Weser Kurier/ Wümme Zeitung
Kirche im Kofferraum
Einweihung der ersten aufblasbaren Kirche Deutschlands
Von unserer Mitarbeiterin
Sabine v. der Decken
LILIENTHAL. Diese Kirche bleibt nicht im Dorf, denn so handlich wie sie ist, kann man sie in jedem Kofferraum verstauen. Pastor Carsten Hokema entlud am Sonntagnachmittag den Kofferraum seines Autos, um die heiligen Hallen aus Plastik und Stoff auf dem Motorschirmplatz an der Lilienthaler Allee aufzubauen. Innerhalb von etwa zehn Minuten entstand aus einem Haufen von Stoff, Kunststoff und vielen Schnüren die Luftröhrenkirche auf der grünen Wiese. Sie ist quadratisch, praktisch, gut und besitzt neben dem Kirchenschiff auch einen sechs Meter hohen Kirchturm.
Hokema gestand, dass auch er den Traum vieler Pastoren, einmal im Leben eine Kirche zu erbauen, träumte. Im Gegensatz zu seinen Kollegen erfüllte er sich diesen Traum mit einer genialen Idee. Er verband sein Hobby, den Kitesport, und seinen Beruf als Pastor miteinander. In Zukunft sind Pastor und Plastikkirche auf den Drachenfestivals im norddeutschen Raum zu finden. Hier bläst der Pastor aus Oldenburg die Kirche aus Luftröhren auf und bietet neben Gesprächen für jeden Kite-Sportler oder Fan einen heißen Kaffee an. Neben der geistigen Nahrung verleihen die Mitglieder von ewigKITE.de kostenlos Drachenmaterial und schulen Anfänger und Interessierte im Umgang mit Deltadrachen und Powerkites.
Rolf Hirsch, praktizierender Christ mit dem Hobby Kitefliegen, bot auf der Wiese an der Entlastungsstraße im Rahmen des Einweihungsfestes Flüge mit dem Motorgleitschirm an.
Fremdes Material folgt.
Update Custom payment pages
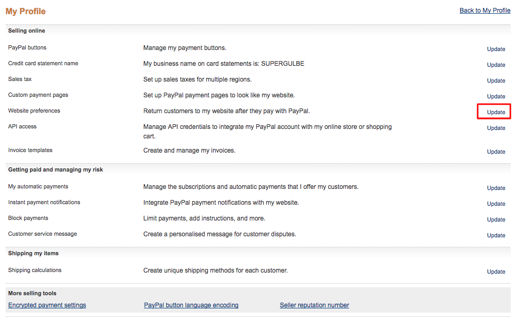coord(496,96)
Windstärken von etwa drei Beauforts machten nicht nur das Fliegen etwas schwierig, auch die Plastikkirche musste ordentlich festgezurrt werden. Trotz alledem öffnete Pastor Hokema die "Türen" seines Gotteshauses, um hier ein Gebet zu sprechen und zum Kaffee einzuladen. Er dankte den Mitgliedern der Lilienthaler Philippusgemeinde für den am Vormittag stattgefundenen Gottesdienst.
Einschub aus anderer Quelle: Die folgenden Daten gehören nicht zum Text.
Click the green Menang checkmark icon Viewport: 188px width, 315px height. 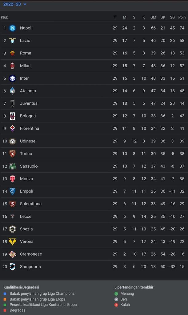point(116,294)
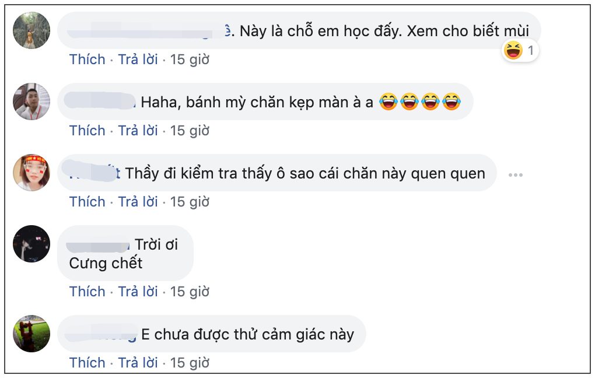Reply to the 'Trời ơi Cưng chết' comment

[138, 292]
In der Verbindung zwischen Kitesport und Christentum sieht Hokema, der mit Drachen und Kirche unterwegs sein wollte, eine direkte Verbindung zwischen Himmel und Erde. Das hebräische Wort für Wind, der am Sonntag kräftig blies, beinhaltet auch die Bedeutung "Geist", so der mobile Pastor.
Idee der aufblasbaren Kirche sei es, die Kirche zu den Menschen zu bringen. Diese Idee vertrat bereits vor 150 Jahren Johann Wilhelm Wichern, der bereits damals von einer kleinen handlichen Kirche träumte. Hokema betonte in seiner Kirche aus Plastikluftröhren mit Spinnakerbespannung, dass nicht der Ort entscheidend sei, um eine kirchliche Atmosphäre entstehen zu lassen. Auch wenn dieser Kirche die Luft ausgehe, blieben doch die christlichen Inhalte bestehen, so der seit zehn Jahren überregional arbeitende Pastor. Eine große Orgel oder ein imposanter Altar sind für den Pastor ebenso verzichtbar wie ein festes Gotteshaus.
Rein theoretisch kann Hokema in der 30 Quadratmeter großen, aufblasbaren Kirche auch Trauungen und Gottesdienste vornehmen. Mit dem Fliegengewicht von etwa 30 Kilogramm und dem unproblematischen Aufbau fiel der Umzug der heiligen Hallen nicht schwer. So bereicherte die Plastikkirche auch nur am Sonntagnachmittag das Ortsbild von Lilienthal, da die Kirche und der Pastor während der Sommermonate von einem Drachenfestival zum nächsten touren.
Im Winter überholen Hokema und sein Team die Stoffkirche, damit sie Wind und Wetter gut übersteht.
Anm. von ewigkite.de:
Wenn die Kirche von ewigkite.de in diesem oder anderen Artikeln als "erste aufblasbare Kirche" Deutschlands bezeichnet wird, so ist dies nicht zutreffend. Genau genommen ist es die zweite aufblasbare Kirche. Gegenüber der "Inflatable Church", die aus England kommend mittlerweile in Thüringen betrieben wird, ist die ewigkirche eher klein.